• [Exercise aim]:
Print, exactly as written, the line containing "January 26, 2021 (83, 1353)" and every line after it, ending with the final line of the data below.
*** Provided records ***
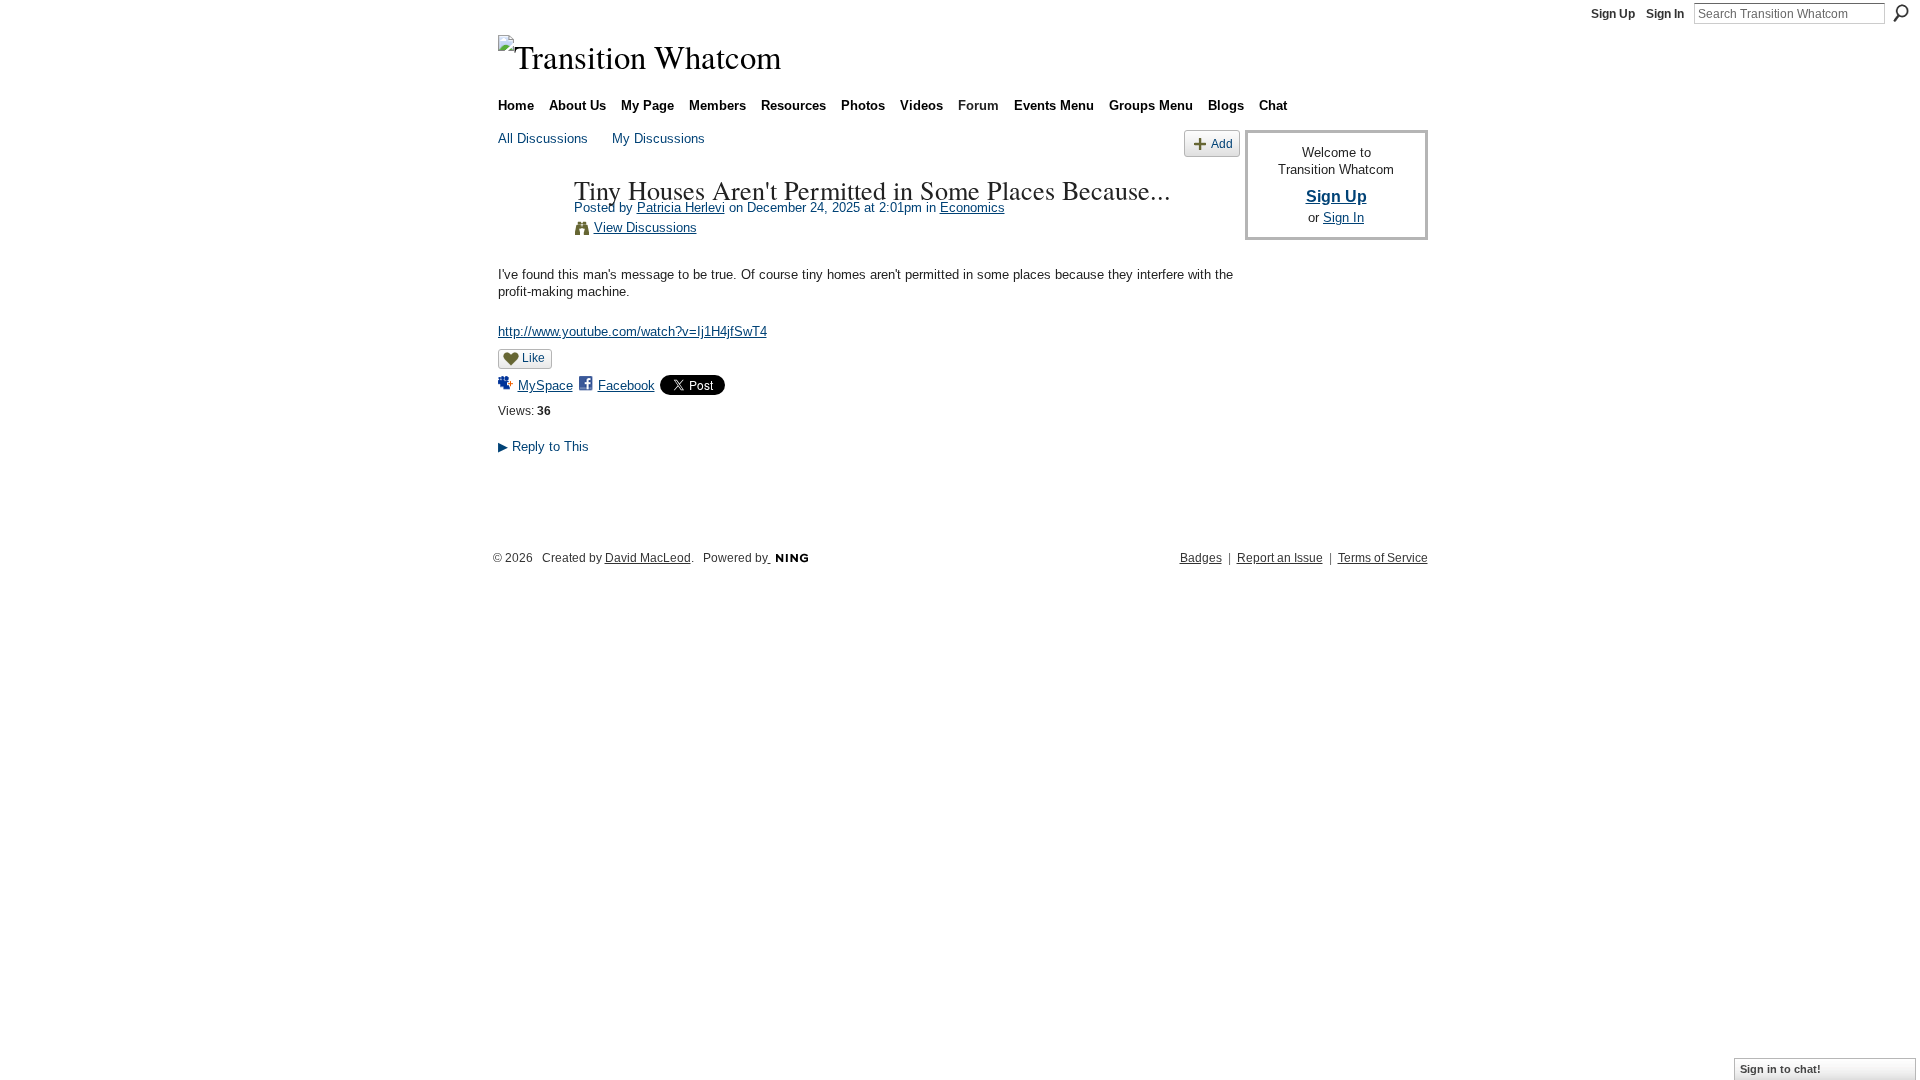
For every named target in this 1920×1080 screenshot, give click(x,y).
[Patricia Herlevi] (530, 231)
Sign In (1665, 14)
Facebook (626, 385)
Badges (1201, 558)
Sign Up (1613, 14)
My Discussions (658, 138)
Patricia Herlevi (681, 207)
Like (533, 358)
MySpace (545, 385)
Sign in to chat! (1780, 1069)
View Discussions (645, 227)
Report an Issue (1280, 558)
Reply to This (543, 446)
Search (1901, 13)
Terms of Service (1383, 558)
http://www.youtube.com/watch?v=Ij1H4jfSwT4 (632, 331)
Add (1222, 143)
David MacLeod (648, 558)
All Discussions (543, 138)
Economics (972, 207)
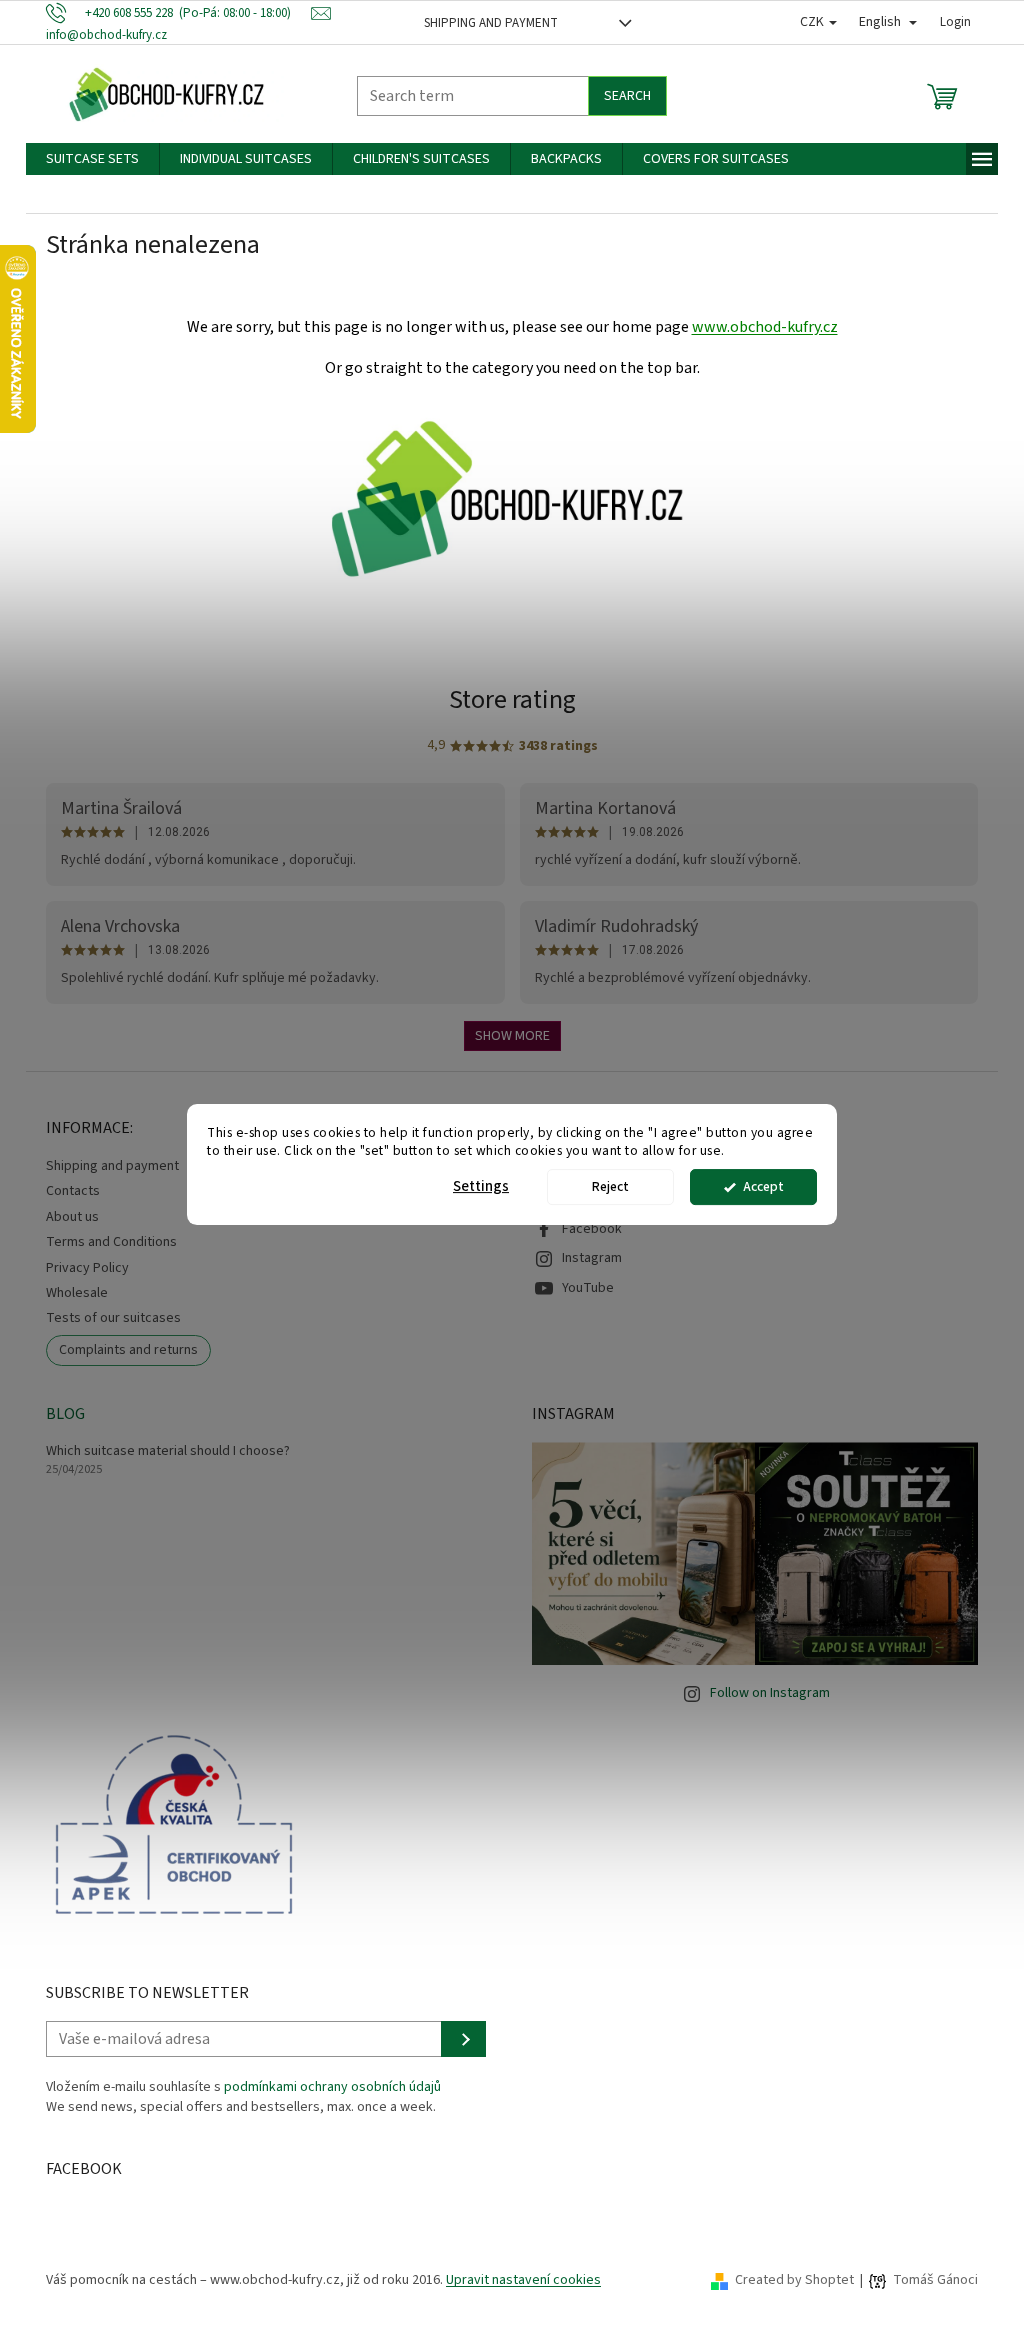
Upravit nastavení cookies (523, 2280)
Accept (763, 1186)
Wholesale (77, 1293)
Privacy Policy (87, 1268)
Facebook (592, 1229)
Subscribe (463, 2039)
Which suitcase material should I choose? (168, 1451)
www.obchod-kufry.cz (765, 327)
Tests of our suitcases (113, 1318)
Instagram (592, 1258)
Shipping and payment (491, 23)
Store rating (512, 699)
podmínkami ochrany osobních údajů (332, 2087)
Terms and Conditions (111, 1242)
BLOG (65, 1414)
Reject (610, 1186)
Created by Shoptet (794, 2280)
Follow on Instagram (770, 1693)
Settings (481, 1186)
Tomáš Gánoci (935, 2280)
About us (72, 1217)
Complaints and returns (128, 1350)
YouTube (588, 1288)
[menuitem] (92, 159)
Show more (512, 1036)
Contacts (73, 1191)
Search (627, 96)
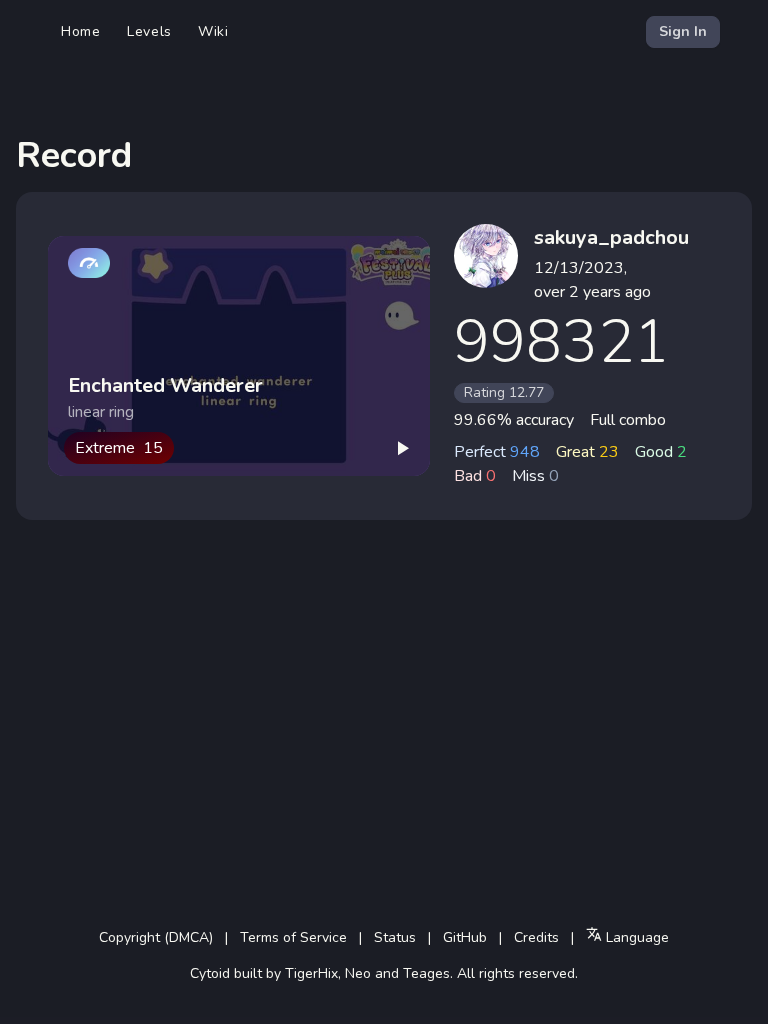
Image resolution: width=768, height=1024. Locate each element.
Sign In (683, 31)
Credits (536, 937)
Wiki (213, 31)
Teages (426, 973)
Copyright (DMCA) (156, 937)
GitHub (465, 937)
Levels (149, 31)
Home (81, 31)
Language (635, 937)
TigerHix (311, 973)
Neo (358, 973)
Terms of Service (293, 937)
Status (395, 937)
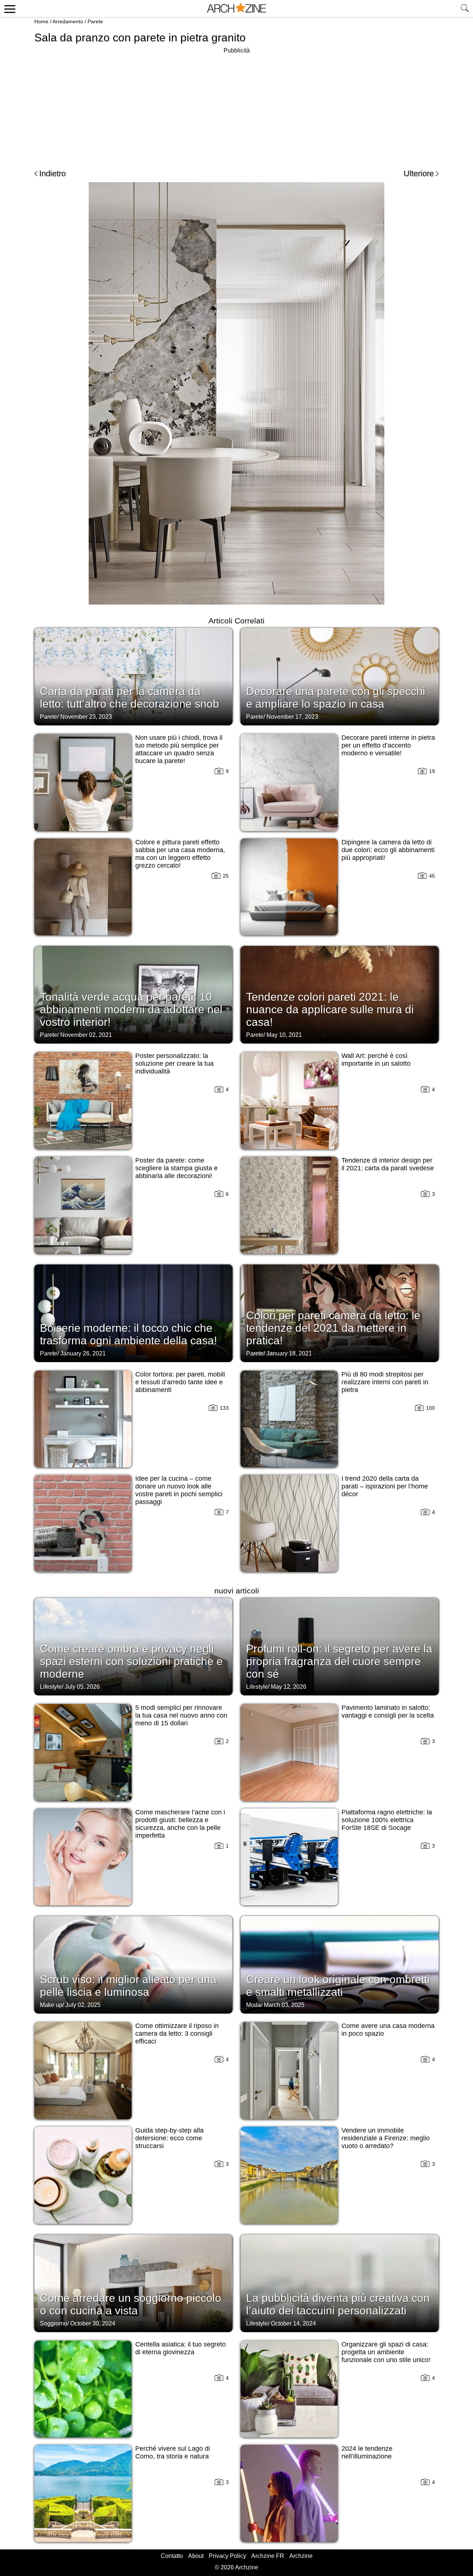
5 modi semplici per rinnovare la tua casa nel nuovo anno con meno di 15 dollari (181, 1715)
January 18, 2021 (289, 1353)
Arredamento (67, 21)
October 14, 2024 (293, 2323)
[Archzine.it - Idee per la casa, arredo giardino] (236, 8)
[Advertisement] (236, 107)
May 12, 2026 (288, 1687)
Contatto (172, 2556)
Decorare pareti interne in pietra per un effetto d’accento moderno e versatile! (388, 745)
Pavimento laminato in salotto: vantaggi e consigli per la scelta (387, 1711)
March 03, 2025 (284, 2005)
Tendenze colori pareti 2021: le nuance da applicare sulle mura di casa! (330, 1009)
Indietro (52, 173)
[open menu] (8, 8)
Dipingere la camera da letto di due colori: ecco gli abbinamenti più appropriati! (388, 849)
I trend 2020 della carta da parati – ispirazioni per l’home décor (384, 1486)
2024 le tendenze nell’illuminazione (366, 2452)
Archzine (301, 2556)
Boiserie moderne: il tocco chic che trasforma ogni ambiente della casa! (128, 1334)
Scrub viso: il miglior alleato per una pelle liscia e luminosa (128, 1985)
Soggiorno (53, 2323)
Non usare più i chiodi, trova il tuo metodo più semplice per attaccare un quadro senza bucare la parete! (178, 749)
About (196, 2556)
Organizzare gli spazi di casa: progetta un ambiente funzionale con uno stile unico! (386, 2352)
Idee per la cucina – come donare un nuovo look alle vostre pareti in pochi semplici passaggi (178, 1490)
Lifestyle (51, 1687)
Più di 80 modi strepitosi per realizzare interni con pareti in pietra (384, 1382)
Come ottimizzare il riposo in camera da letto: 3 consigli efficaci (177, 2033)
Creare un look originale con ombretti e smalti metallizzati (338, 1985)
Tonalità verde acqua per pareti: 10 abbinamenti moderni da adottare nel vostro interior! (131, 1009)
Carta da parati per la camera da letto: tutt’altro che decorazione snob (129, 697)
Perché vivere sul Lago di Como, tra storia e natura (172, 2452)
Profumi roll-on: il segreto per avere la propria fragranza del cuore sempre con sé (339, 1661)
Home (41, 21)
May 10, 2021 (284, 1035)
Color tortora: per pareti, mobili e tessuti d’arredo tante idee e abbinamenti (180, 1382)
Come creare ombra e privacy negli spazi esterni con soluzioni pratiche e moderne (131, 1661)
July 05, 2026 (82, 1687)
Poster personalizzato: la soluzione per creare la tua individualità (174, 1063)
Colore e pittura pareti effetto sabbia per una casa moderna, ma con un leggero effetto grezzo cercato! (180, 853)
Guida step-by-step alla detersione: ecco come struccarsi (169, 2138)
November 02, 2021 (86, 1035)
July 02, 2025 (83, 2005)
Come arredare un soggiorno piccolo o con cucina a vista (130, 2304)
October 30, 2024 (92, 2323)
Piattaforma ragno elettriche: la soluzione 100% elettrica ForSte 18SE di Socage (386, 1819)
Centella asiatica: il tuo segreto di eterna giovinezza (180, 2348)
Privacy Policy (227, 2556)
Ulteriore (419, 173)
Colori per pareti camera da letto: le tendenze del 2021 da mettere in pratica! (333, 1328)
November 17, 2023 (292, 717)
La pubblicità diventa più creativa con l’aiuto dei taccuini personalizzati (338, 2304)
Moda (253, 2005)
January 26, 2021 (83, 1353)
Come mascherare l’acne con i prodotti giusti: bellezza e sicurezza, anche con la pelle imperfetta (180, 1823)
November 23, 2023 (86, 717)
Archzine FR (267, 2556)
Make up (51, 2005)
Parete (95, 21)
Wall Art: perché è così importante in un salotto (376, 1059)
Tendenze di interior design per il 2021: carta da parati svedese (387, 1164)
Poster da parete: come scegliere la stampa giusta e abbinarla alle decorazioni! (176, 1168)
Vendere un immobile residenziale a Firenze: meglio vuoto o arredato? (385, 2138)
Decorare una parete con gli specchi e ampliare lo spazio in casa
*** End of Provided records ***
• [Solution to this exercise]:
January 26, 2021 (83, 1353)
Come mascherare l’acne con i prodotti giusti: bellezza e sicurezza, anche con la pelle imperfetta (180, 1823)
November 23, 2023 (86, 717)
Archzine FR (267, 2556)
Make up (51, 2005)
Parete (95, 21)
Wall Art: perché è così importante in un salotto (376, 1059)
Tendenze di interior design per il 2021: carta da parati svedese (387, 1164)
Poster da parete: come scegliere la stampa giusta e abbinarla alle decorazioni! (176, 1168)
Vendere un immobile residenziale a Firenze: meglio vuoto o arredato? (385, 2138)
Decorare una parete con gli specchi e ampliare lo spazio in casa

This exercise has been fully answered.